HP Unveils Revolutionary Wireless Chip that Links the Digital and Physical Worlds
July 17th, 2006

HP just developed a Grain-sized chip that could be attached to almost any object and contain almost limitless amounts of information.

HP today announced that its researchers have developed a miniature wireless data chip that could provide broad access to digital content in the physical world.

With no equal in terms of its combination of size, memory capacity and data access speed, the tiny chip could be stuck on or embedded in almost any object and make available information and content now found mostly on electronic devices or the Internet.

Some of the potential applications include storing medical records on a hospital patient’s wristband; providing audio-visual supplements to postcards and photos; helping fight counterfeiting in the pharmaceutical industry; adding security to identity cards and passports; and supplying additional information for printed documents.

The experimental chip, developed by the ‘Memory Spot’ research team at HP Labs, is a memory device based on CMOS (a widely used, low-power integrated circuit design) and about the size of a grain of rice or smaller (2 mm to 4 mm square), with a built-in antenna. The chips could be embedded in a sheet of paper or stuck to any surface, and could eventually be available in a booklet as self-adhesive dots.

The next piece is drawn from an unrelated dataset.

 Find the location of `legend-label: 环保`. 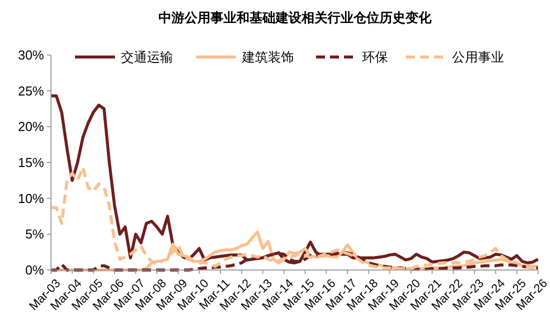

‘The Memory Spot chip frees digital content from the electronic world of the PC and the Internet and arranges it all around us in our physical world,’ said Ed McDonnell, Memory Spot project manager, HP Labs.

….The chip incorporates a built-in antenna and is completely self-contained, with no need for a battery or external electronics. It receives power through inductive coupling from a special read-write device, which can then extract content from the memory on the chip. Inductive coupling is the transfer of energy from one circuit component to another through a shared electromagnetic field. A change in current flow through one device induces current flow in the other device.